Anyway, first of all, to get VHT ("Very High Throughput") aka 802.11ac mode at
all, following hostapd config can be used as a baseline:
# https://w1.fi/cgit/hostap/plain/hostapd/hostapd.conf
ssid=my-test-ap
wpa_passphrase=set-ap-password
country_code=US
# ieee80211d=1
# ieee80211h=1
interface=wlan0
driver=nl80211
wpa=2
wpa_key_mgmt=WPA-PSK
rsn_pairwise=CCMP
logger_syslog=0
logger_syslog_level=4
logger_stdout=-1
logger_stdout_level=0
hw_mode=a
ieee80211n=1
require_ht=1
ieee80211ac=1
require_vht=1
vht_oper_chwidth=1
channel=36
vht_oper_centr_freq_seg0_idx=42
There, important bits are obviously stuff at the top - ssid and wpa_passphrase.
But also country_code, as it will apply all kinds of restrictions on 5G channels
that one can use.
ieee80211d/ieee80211h are related to these country_code restrictions, and are
probably necessary for some places and when/if DFS (dynamic frequency selection)

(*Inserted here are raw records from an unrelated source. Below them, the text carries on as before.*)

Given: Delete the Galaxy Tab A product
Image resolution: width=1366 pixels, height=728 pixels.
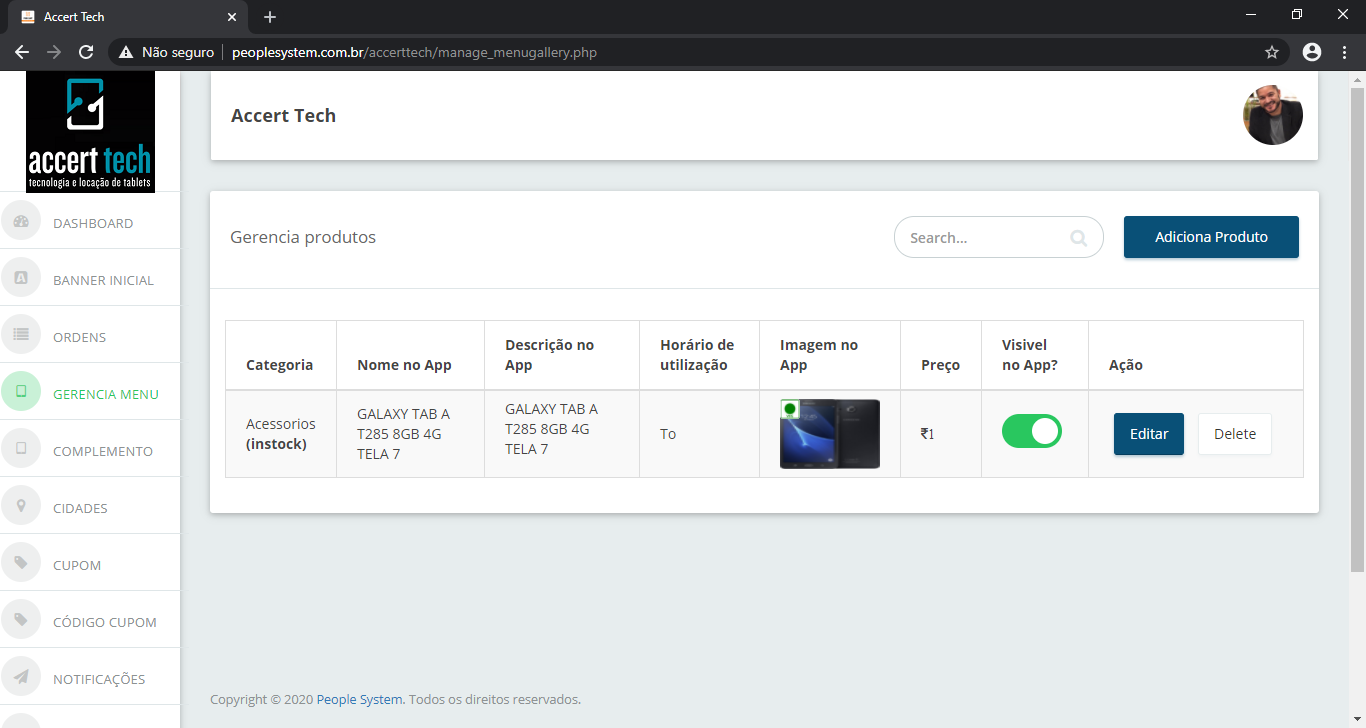Looking at the screenshot, I should click(1234, 434).
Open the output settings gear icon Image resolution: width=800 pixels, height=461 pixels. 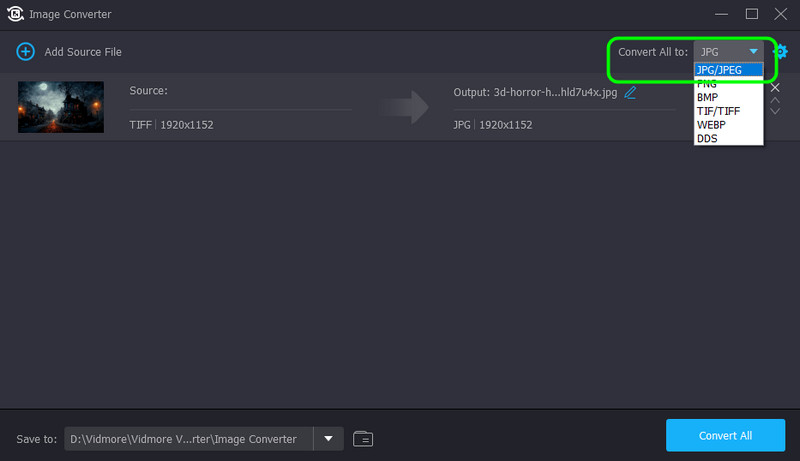tap(781, 51)
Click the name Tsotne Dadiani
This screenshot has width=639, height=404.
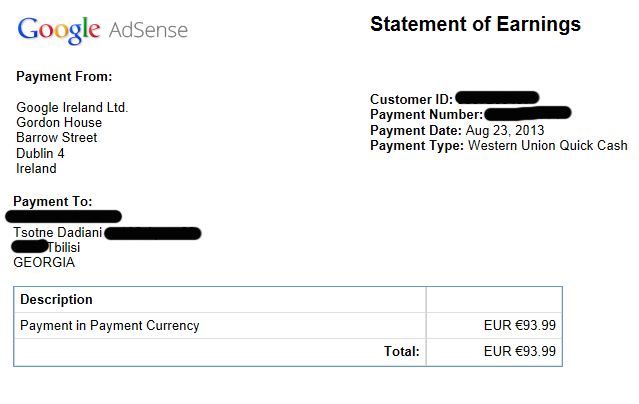(57, 233)
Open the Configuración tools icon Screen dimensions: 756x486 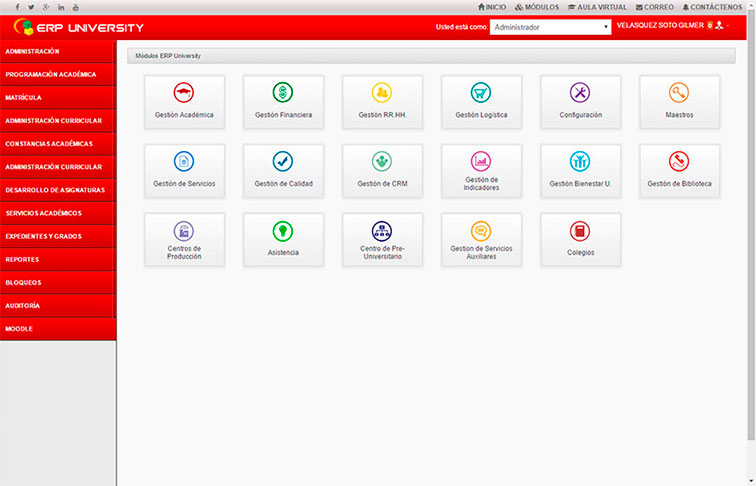tap(580, 93)
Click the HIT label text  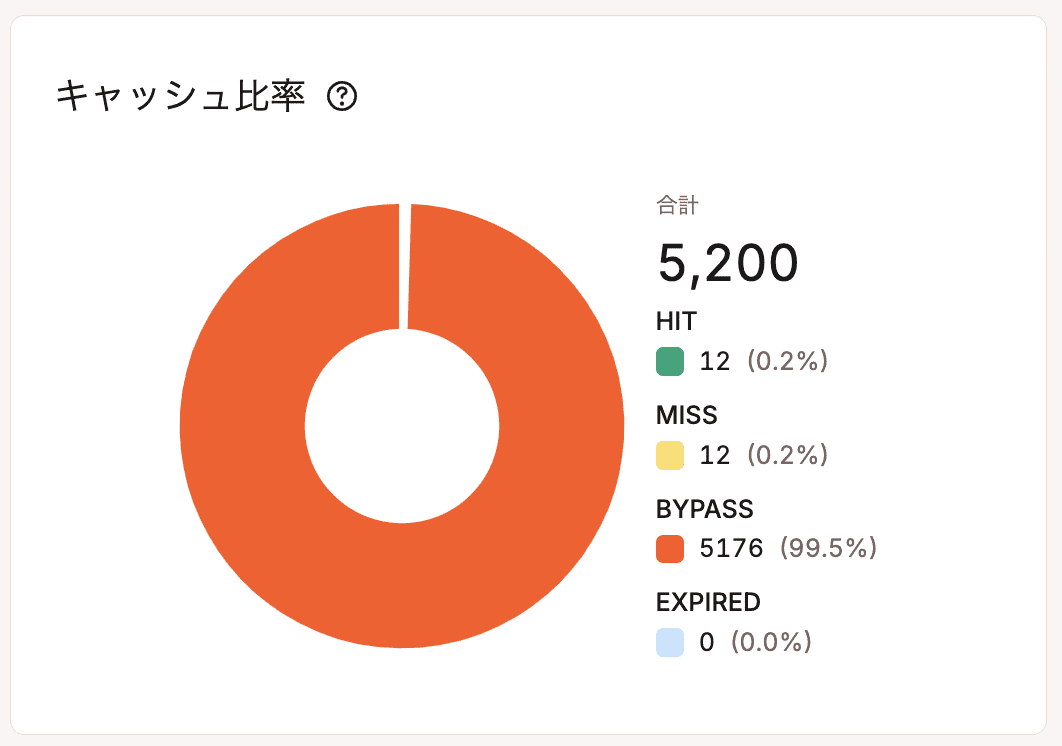click(676, 322)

is used, but more on that later.
If that config doesn't work (started with e.g. hostapd myap.conf), and not
just due to some channel conflict or regulatory domain (i.e. country_code) error,
probably worth running hostapd command with -d option and seeing where it fails
exactly, though most likely after nl80211: Set freq ... (ht_enabled=1,
vht_enabled=1, bandwidth=..., cf1=..., cf2=...) log line (and list of options
following it), with some "Failed to set X: Invalid argument" error from kernel
driver.
When that's the case, if it's not just bogus channel (see below), probably worth
to stop right here and see why driver rejects this basic stuff - could be that
it doesn't actually supports running AP and/or VHT mode (esp. for proprietary ones)

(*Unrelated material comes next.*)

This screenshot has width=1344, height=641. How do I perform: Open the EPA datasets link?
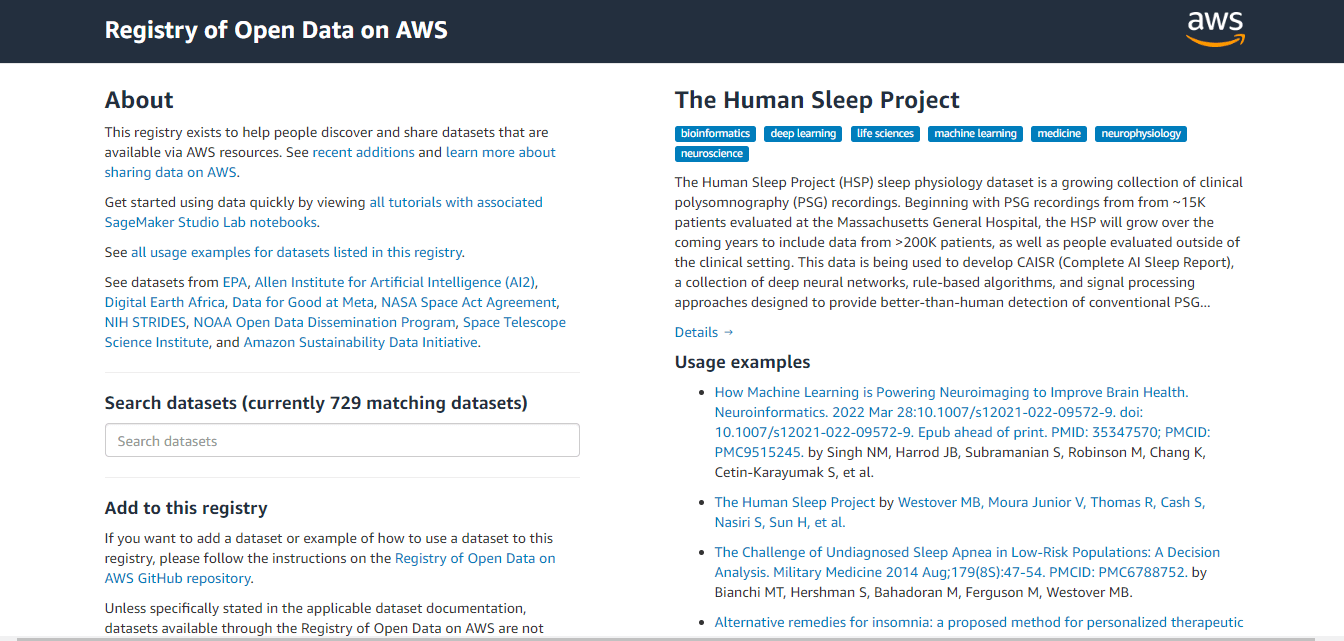tap(232, 282)
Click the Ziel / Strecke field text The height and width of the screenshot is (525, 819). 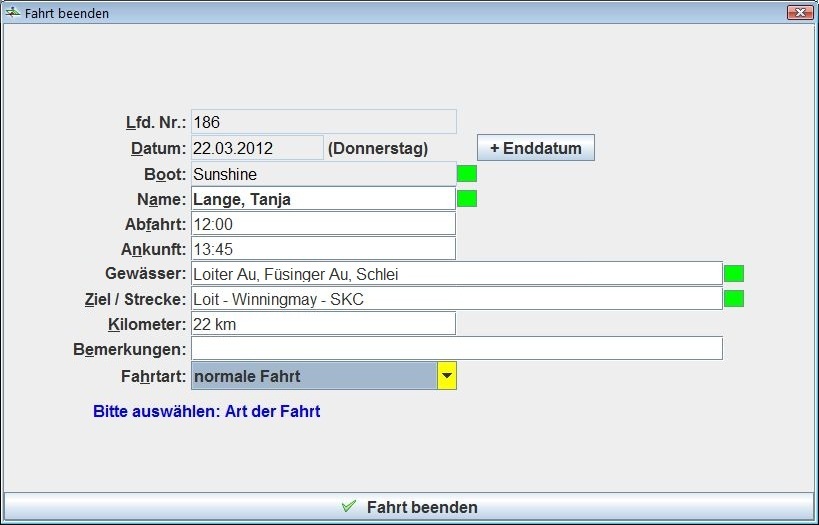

or something, which should obviously be addressed first.
VHT (Very High Throughput mode, aka 802.11ac, page 214 in 802.11ac-2013.pdf) is
extension of HT (High Throughput aka 802.11n) mode and can use 20 MHz, 40 MHz,
80 MHz, 160 MHz and 80+80 MHz channel widths, which basically set following caps
on bandwidth:
- 20 MHz - 54 Mbits/s
- 40 MHz - 150-300 Mbits/s
- 80 MHz - 300+ Mbits/s
- 160 MHz or 80+80 MHz (two non-contiguous 80MHz chans) - moar!!!

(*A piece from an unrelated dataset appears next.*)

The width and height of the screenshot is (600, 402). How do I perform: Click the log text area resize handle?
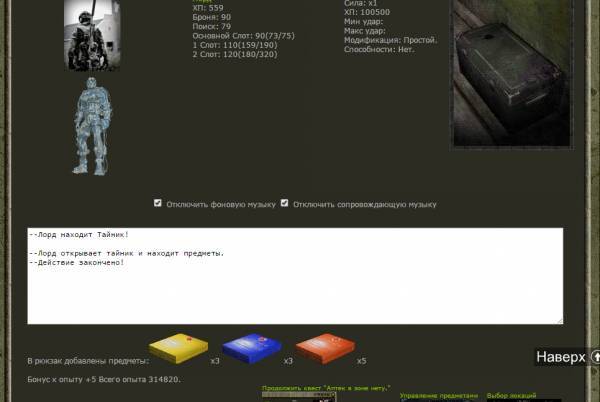click(559, 320)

Most notably, 802.11ac requires to support only up to 80MHz-wide chans, with
160 and 80+80 being optional, so pretty much guaranteed to be not supported by
95% of cheap-ish dongles, even if they advertise "full 802.11ac support!",
"USB 3.0!!!" or whatever - forget it.
"vht_oper_chwidth" parameter sets channel width to use, so "vht_oper_chwidth=1"
(80 MHz) is probably safe choice for ac here.
Unless ACS - Automatic Channel Selection - is being used (which is maybe a good
idea, but not described here at all), both "channel" and
"vht_oper_centr_freq_seg0_idx" parameters must be set (and also
"vht_oper_centr_freq_seg1_idx" for 80+80 vht_oper_chwidth=3 mode).
"vht_oper_centr_freq_seg0_idx" is "dot11CurrentChannelCenterFrequencyIndex0"
from 802.11ac-2013.pdf (22.3.7.3 on page 248 and 22.3.14 on page 296),
while "channel" option is "dot11CurrentPrimaryChannel".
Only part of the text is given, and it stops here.